Multi-class Classification in Logistic Regression: A Detailed Explanation of Softmax Regression

Multi-class Classification in Logistic Regression: A Detailed Explanation of Softmax Regression

Description
Logistic Regression is inherently designed for binary classification problems. However, real-world classification tasks often involve multiple categories (e.g., handwritten digit recognition, object classification). Softmax Regression (also known as Multinomial Logistic Regression) is an extension of logistic regression to multi-class problems. It uses the Softmax function to transform multiple linear outputs into a probability distribution, thereby enabling classification into multiple categories.

Solution Process

1. Mathematical Formulation of Multi-class Classification
Assume there are \(K\) classes (\(K \geq 3\)). For each sample, the feature vector is \(\mathbf{x} \in \mathbb{R}^n\), and the label \(y\) takes a value from \(\{1, 2, ..., K\}\). Softmax Regression learns a parameter vector \(\mathbf{w}_k \in \mathbb{R}^n\) for each class \(k\) and computes a score for the sample belonging to each class:

\[z_k = \mathbf{w}_k^\top \mathbf{x} \quad (\text{Note: The bias term is usually omitted or already incorporated into } \mathbf{w}_k) \]

2. Softmax Function: Converting Scores to Probabilities
The Softmax function maps the \(K\) scores \(z_1, z_2, ..., z_K\) to a probability distribution:

\[P(y=k \mid \mathbf{x}) = \frac{e^{z_k}}{\sum_{j=1}^{K} e^{z_j}} = \frac{e^{\mathbf{w}_k^\top \mathbf{x}}}{\sum_{j=1}^{K} e^{\mathbf{w}_j^\top \mathbf{x}}} \]

Properties:

The sum of all probabilities is 1 (\(\sum_{k=1}^{K} P(y=k \mid \mathbf{x}) = 1\)).
Probabilities are non-negative and influenced by the relative magnitude of the scores (higher scores yield higher probabilities).

3. Loss Function: Cross-Entropy Loss
For the true label \(y=i\), we want the model's predicted probability \(P(y=i \mid \mathbf{x})\) to be as close to 1 as possible. Cross-entropy loss measures the discrepancy between the predicted probability and the true distribution:

\[L(\mathbf{W}) = -\sum_{k=1}^{K} \mathbb{I}(y=k) \log P(y=k \mid \mathbf{x}) \]

where \(\mathbb{I}(y=k)\) is the indicator function (1 if \(y=k\), 0 otherwise). In practice, only the term corresponding to the true class \(i\) is needed:

\[L(\mathbf{W}) = -\log P(y=i \mid \mathbf{x}) \]

Example: If the true class is \(i=2\) and the model predicts probabilities \([0.1, 0.7, 0.2]\), the loss is \(-\log(0.7) \approx 0.357\).

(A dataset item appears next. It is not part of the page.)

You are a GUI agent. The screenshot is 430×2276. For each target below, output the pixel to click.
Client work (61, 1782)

4. Optimization via Gradient Descent
The goal is to minimize the sum of losses over all training samples. The gradient with respect to parameter \(\mathbf{w}_k\) is (derivation omitted):

\[\frac{\partial L}{\partial \mathbf{w}_k} = \left( P(y=k \mid \mathbf{x}) - \mathbb{I}(y=k) \right) \mathbf{x} \]

Physical Interpretation:

If the sample belongs to class \(k\) (i.e., \(y=k\)), the gradient is \((P(y=k \mid \mathbf{x}) - 1)\mathbf{x}\). The model updates \(\mathbf{w}_k\) to increase \(P(y=k \mid \mathbf{x})\).
If the sample does not belong to class \(k\) (i.e., \(y \neq k\)), the gradient is \(P(y=k \mid \mathbf{x})\mathbf{x}\). The model reduces the probability for other classes.
Parameters are iteratively updated (\(\mathbf{w}_k \leftarrow \mathbf{w}_k - \eta \frac{\partial L}{\partial \mathbf{w}_k}\)) to gradually optimize the model.

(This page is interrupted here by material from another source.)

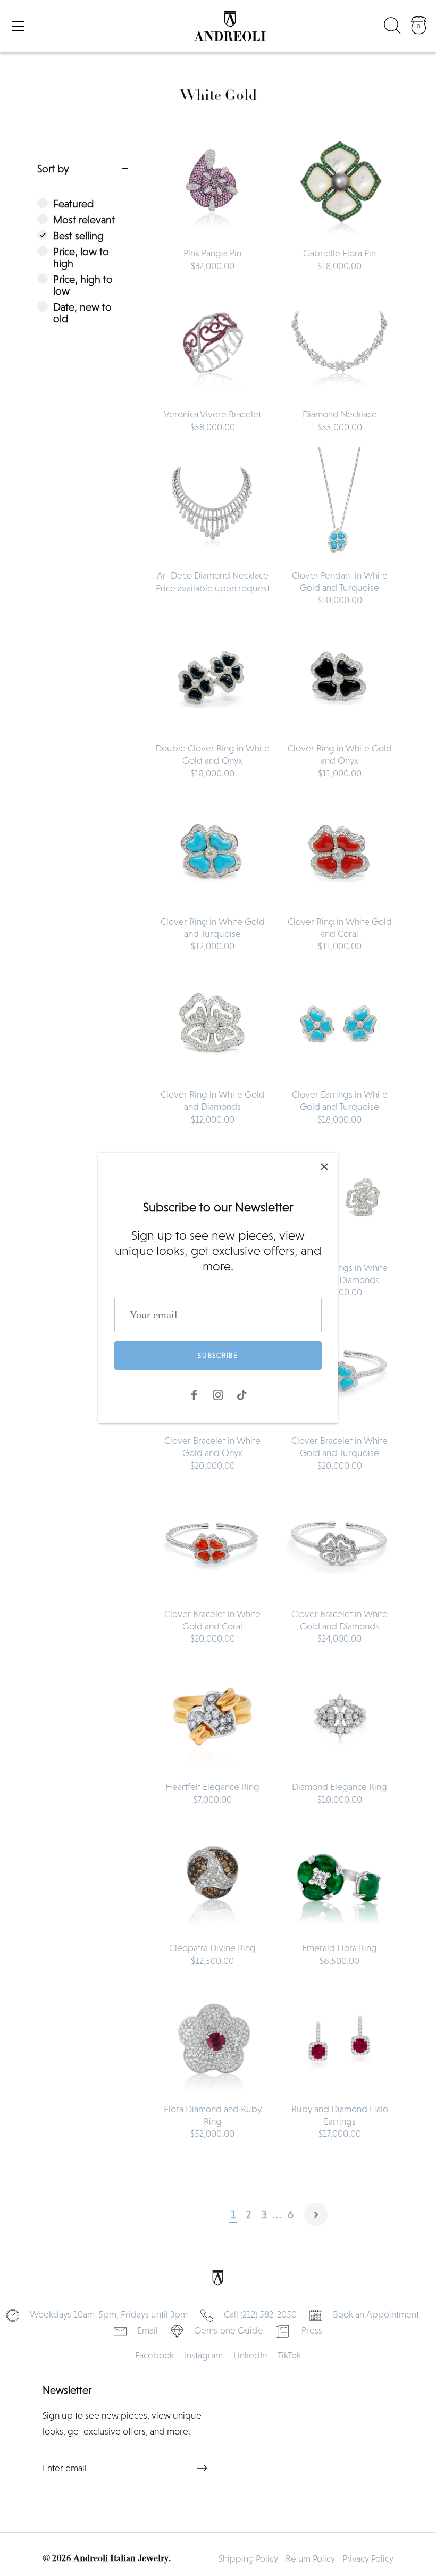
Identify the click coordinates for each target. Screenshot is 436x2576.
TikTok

5. Relationship to Binary Logistic Regression
When \(K=2\), Softmax Regression is equivalent to binary logistic regression (one of the parameter vectors can be set to zero). However, in practice, binary classification problems typically use the Sigmoid function directly to avoid redundant parameters.

Summary
Softmax Regression extends the probability output mechanism of logistic regression to effectively solve multi-class classification problems using cross-entropy loss and gradient descent. Its core lies in the Softmax function, which converts scores to probabilities, and the gradient updates that reinforce the correct class and suppress incorrect ones.